_Work instructions_
Would you repeat exactly the part of the listing below that runs from the line containing "Transliacijos (181, 2421)" down to the line containing "Giesmės (284, 2270)", inclusive, and nothing else?

_Records for the exercise_
'''
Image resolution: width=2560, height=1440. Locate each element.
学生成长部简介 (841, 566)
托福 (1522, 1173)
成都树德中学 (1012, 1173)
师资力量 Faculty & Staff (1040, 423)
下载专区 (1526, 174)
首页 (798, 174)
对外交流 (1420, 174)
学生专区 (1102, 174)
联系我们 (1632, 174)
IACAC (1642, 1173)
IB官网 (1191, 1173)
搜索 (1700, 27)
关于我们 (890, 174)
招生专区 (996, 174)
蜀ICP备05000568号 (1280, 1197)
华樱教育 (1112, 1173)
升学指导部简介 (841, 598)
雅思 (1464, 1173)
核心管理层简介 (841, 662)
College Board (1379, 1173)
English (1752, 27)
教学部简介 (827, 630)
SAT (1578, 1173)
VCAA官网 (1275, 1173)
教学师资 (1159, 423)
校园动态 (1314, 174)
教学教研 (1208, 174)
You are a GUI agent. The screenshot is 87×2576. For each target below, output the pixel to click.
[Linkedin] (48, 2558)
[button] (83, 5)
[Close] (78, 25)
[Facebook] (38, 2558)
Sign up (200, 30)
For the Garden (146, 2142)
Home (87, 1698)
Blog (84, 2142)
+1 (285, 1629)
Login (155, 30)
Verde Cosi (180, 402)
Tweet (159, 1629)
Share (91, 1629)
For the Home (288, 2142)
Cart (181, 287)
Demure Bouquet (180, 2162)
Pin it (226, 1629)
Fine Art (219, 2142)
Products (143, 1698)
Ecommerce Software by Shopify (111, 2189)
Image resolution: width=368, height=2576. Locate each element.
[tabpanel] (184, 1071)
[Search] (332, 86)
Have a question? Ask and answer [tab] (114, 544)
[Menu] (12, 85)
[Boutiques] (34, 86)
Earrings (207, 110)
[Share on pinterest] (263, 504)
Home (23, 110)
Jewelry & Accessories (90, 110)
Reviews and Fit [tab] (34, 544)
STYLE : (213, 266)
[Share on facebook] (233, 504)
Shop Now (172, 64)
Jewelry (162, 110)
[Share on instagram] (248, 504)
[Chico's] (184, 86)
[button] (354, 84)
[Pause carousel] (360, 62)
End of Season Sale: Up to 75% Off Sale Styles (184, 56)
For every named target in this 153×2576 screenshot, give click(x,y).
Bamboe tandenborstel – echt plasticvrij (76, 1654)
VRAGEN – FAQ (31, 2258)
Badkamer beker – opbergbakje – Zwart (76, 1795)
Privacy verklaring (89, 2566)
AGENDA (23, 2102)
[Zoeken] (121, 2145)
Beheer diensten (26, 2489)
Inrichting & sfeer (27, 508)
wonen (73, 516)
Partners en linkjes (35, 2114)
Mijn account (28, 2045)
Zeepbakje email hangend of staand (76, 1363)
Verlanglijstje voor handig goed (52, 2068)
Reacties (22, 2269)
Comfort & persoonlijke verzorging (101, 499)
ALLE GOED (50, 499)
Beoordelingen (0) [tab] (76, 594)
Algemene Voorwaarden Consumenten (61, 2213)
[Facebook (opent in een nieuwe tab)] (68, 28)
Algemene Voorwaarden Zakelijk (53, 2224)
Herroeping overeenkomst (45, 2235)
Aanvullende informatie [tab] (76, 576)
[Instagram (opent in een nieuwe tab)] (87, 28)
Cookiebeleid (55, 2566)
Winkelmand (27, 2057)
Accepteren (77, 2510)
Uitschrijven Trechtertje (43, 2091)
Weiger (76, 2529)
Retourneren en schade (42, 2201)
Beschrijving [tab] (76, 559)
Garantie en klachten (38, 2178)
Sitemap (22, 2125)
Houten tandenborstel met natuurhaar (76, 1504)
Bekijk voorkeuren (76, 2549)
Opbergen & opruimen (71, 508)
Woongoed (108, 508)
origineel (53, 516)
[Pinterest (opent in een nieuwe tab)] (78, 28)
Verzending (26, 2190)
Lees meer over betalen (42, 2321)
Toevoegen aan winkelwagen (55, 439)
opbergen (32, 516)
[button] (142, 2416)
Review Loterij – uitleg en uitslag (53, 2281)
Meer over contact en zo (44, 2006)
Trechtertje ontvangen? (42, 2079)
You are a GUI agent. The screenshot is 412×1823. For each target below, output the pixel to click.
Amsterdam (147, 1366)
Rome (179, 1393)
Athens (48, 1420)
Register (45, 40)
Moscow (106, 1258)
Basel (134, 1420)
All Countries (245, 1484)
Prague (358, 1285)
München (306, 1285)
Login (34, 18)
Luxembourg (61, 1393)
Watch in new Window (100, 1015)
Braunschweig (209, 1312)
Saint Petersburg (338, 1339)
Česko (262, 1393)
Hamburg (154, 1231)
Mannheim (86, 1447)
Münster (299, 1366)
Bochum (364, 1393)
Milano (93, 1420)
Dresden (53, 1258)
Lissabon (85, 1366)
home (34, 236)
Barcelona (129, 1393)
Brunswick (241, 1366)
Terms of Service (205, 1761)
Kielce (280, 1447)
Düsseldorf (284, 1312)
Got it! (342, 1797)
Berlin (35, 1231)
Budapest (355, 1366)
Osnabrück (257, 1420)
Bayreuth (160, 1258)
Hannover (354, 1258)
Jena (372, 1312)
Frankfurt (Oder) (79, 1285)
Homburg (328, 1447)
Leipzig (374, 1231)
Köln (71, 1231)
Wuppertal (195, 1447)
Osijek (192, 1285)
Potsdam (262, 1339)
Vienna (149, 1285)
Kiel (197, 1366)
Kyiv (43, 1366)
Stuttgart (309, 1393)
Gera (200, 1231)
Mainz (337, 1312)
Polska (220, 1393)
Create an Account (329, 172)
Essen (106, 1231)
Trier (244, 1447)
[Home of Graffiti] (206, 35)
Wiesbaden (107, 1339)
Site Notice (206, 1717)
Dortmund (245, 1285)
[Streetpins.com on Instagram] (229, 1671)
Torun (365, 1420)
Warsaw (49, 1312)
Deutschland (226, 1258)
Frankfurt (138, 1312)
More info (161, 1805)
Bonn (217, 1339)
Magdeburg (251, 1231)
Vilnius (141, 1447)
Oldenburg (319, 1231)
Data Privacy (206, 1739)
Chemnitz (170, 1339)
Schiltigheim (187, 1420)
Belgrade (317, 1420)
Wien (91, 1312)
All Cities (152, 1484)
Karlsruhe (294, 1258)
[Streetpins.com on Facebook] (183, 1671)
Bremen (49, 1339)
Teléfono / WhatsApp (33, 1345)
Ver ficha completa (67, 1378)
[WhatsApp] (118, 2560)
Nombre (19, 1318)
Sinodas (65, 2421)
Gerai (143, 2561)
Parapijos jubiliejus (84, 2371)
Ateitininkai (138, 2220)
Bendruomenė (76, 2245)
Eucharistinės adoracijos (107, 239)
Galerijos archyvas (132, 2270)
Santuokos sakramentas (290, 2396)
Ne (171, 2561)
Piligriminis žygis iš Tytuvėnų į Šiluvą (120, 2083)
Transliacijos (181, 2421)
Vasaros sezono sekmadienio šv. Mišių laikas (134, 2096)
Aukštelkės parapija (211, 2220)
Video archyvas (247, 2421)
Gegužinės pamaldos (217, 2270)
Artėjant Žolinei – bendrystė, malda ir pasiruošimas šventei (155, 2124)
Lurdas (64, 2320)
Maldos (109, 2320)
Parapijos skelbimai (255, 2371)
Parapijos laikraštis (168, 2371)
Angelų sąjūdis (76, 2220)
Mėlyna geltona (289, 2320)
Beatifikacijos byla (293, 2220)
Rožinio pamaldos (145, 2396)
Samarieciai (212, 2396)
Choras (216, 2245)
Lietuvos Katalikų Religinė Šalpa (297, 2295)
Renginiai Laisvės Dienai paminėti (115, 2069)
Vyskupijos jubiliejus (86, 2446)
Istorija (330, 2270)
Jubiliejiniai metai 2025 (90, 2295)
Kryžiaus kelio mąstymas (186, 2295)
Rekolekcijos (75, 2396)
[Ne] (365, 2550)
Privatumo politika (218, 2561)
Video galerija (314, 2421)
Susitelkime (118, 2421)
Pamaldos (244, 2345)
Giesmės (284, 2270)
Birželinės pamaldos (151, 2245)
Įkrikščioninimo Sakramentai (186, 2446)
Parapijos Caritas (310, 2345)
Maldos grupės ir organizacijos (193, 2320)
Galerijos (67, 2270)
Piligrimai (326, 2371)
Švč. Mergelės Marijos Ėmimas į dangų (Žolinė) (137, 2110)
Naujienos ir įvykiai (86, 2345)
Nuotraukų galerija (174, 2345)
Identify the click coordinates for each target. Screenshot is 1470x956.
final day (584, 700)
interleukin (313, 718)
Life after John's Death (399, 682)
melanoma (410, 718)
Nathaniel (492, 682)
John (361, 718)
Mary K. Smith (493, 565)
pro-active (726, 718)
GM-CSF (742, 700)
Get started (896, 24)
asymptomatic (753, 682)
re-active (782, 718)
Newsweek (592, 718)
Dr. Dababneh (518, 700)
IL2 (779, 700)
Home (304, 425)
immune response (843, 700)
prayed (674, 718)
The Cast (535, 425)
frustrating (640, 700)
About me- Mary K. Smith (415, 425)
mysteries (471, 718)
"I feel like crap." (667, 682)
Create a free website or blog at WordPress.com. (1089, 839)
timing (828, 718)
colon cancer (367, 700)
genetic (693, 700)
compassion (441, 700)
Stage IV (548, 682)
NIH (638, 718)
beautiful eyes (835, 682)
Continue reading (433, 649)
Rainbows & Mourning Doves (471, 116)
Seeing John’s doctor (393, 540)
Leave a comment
'''
_Answer below_
Transliacijos (181, 2421)
Vasaros sezono sekmadienio šv. Mišių laikas (134, 2096)
Aukštelkės parapija (211, 2220)
Video archyvas (247, 2421)
Gegužinės pamaldos (217, 2270)
Artėjant Žolinei – bendrystė, malda ir pasiruošimas šventei (155, 2124)
Lurdas (64, 2320)
Maldos (109, 2320)
Parapijos skelbimai (255, 2371)
Parapijos laikraštis (168, 2371)
Angelų sąjūdis (76, 2220)
Mėlyna geltona (289, 2320)
Beatifikacijos byla (293, 2220)
Rožinio pamaldos (145, 2396)
Samarieciai (212, 2396)
Choras (216, 2245)
Lietuvos Katalikų Religinė Šalpa (297, 2295)
Renginiai Laisvės Dienai paminėti (115, 2069)
Vyskupijos jubiliejus (86, 2446)
Istorija (330, 2270)
Jubiliejiniai metai 2025 (90, 2295)
Kryžiaus kelio mąstymas (186, 2295)
Rekolekcijos (75, 2396)
[Ne] (365, 2550)
Privatumo politika (218, 2561)
Video galerija (314, 2421)
Susitelkime (118, 2421)
Pamaldos (244, 2345)
Giesmės (284, 2270)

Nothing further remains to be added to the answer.